— Text section —

-.-.-

Read the original post at The Hill

Weapons of mass destruction tend to be very expensive. Yet despite years of sanctions, North Korea has found the money to build them. Lots of them. And with their deadly nuclear arsenal, the Kim family now has the ability to annihilate millions of civilians from Seoul to Seattle, and kill our men and women in uniform from Okinawa to Oahu.

Understanding how they did it should shape what the U.S. and the UN do next. And it should shame U.S. policymakers – from Bush to Obama – into learning a valuable lesson.

Imagine you make $10,000 a month. If I took away $100 from every paycheck, you’d feel the pinch but you’d manage just fine.  But what if I took $5,000? With half of your income gone, I bet you’d be moving back into your parent’s basement. In other words, losing 50 percent of your paycheck would get your attention.

So how much of a bite did global sanctions take out of North Korea’s economy? Unfortunately, the amount is closer to $100 than $5,000. And that failure explains the predictable disaster that we now face.

-.-.-

— Stated problem A —
Duplicate the lines of the listing starting with the line that contains "Task: Check the TSLA row checkbox" and going on through the end of the listing. Leave the pictures out of your answer.
The text and the listing come from separate sources.

— Records drawn from a collection —
-.-.-

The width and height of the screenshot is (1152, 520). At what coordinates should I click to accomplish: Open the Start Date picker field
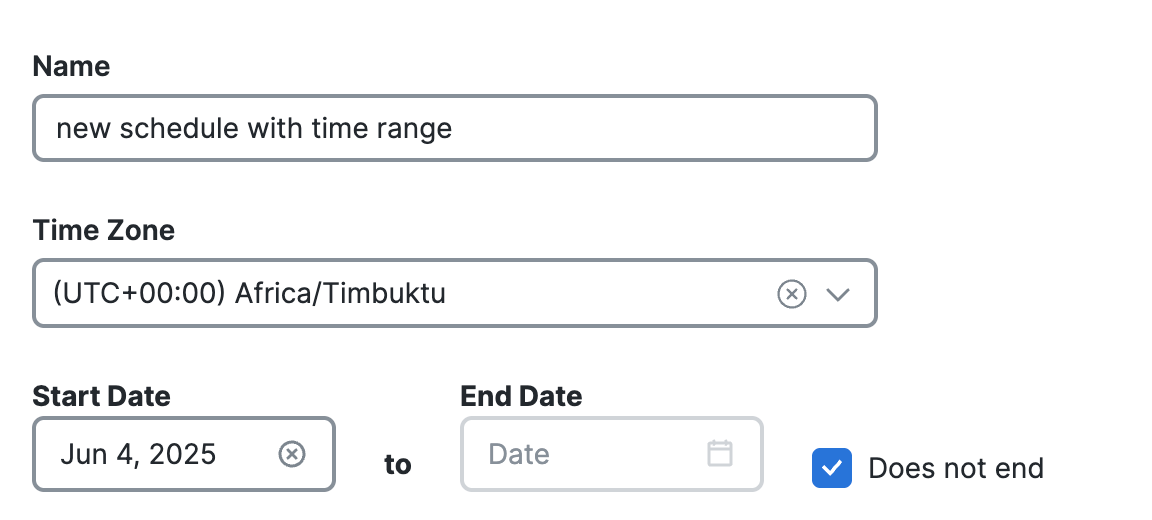pyautogui.click(x=184, y=454)
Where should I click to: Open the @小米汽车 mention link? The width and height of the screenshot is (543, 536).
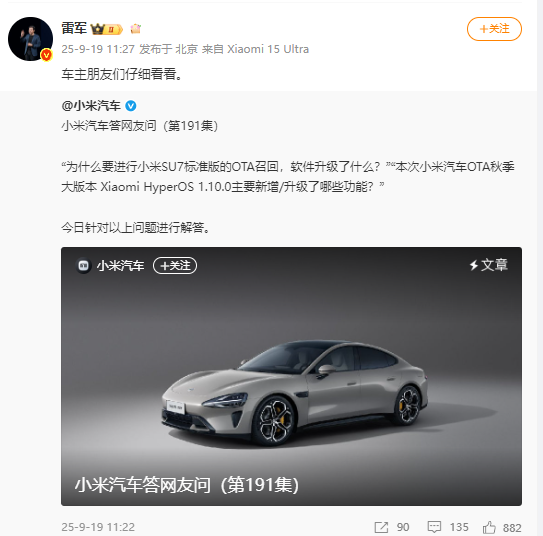[x=91, y=106]
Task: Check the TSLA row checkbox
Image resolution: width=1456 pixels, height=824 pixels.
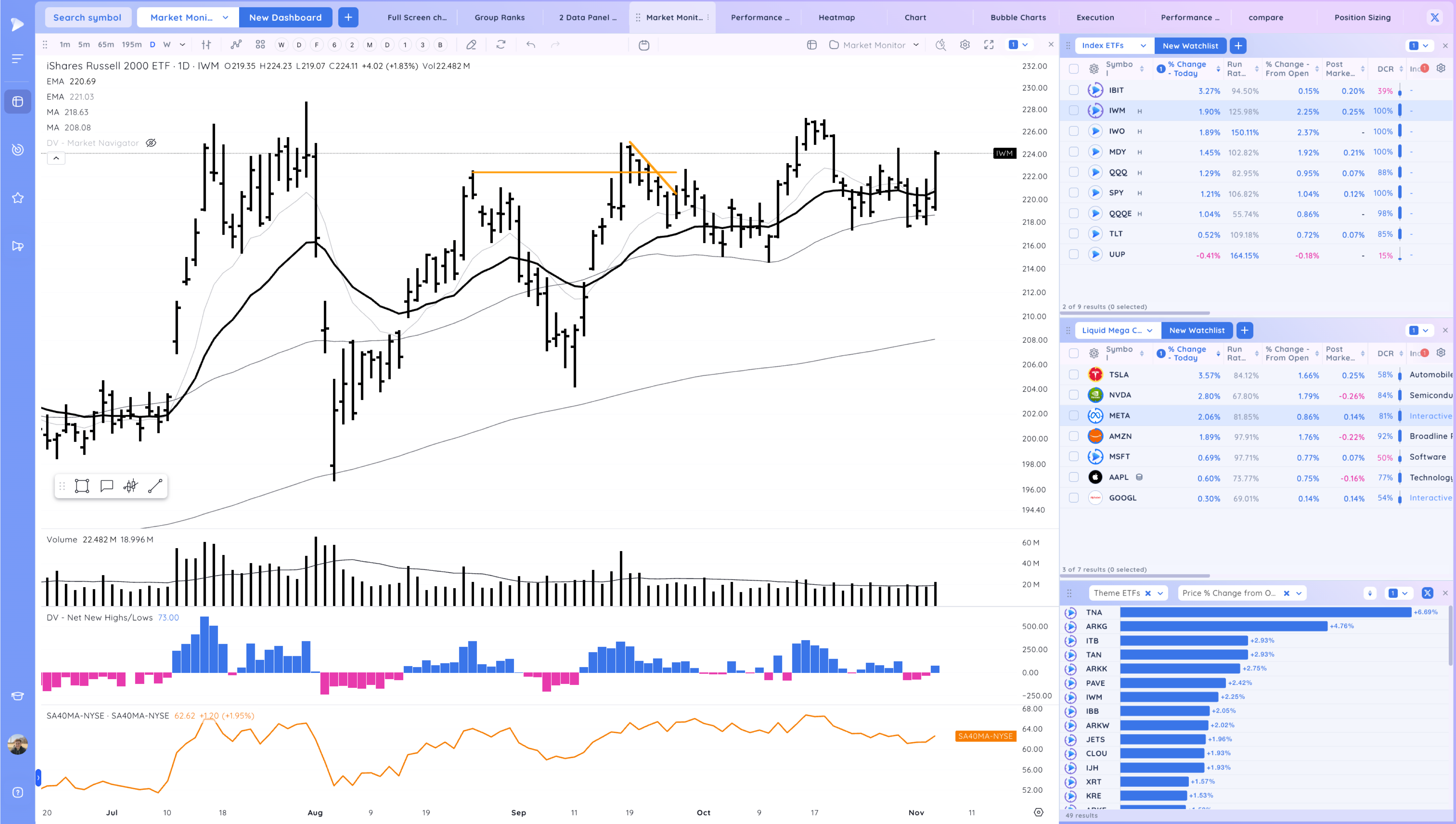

-.-.-

— Stated problem B —
Decide whether each statement agrees with the piece on North Korea and sanctions: (i) weapons of mass destruction tend to be cheap; (ii) the bite global sanctions took out of North Korea's economy is closer to $100 than to $5,000; (iii) the paycheck example imagines an income of $10,000 a month. Answer yes or no for each, quoting the deciding words of the piece.

— Written solution A —
Task: Check the TSLA row checkbox
Image resolution: width=1456 pixels, height=824 pixels.

— Written solution B —
(i) No: "Weapons of mass destruction tend to be very expensive."
(ii) Yes: "Unfortunately, the amount is closer to $100 than $5,000."
(iii) Yes: "Imagine you make $10,000 a month."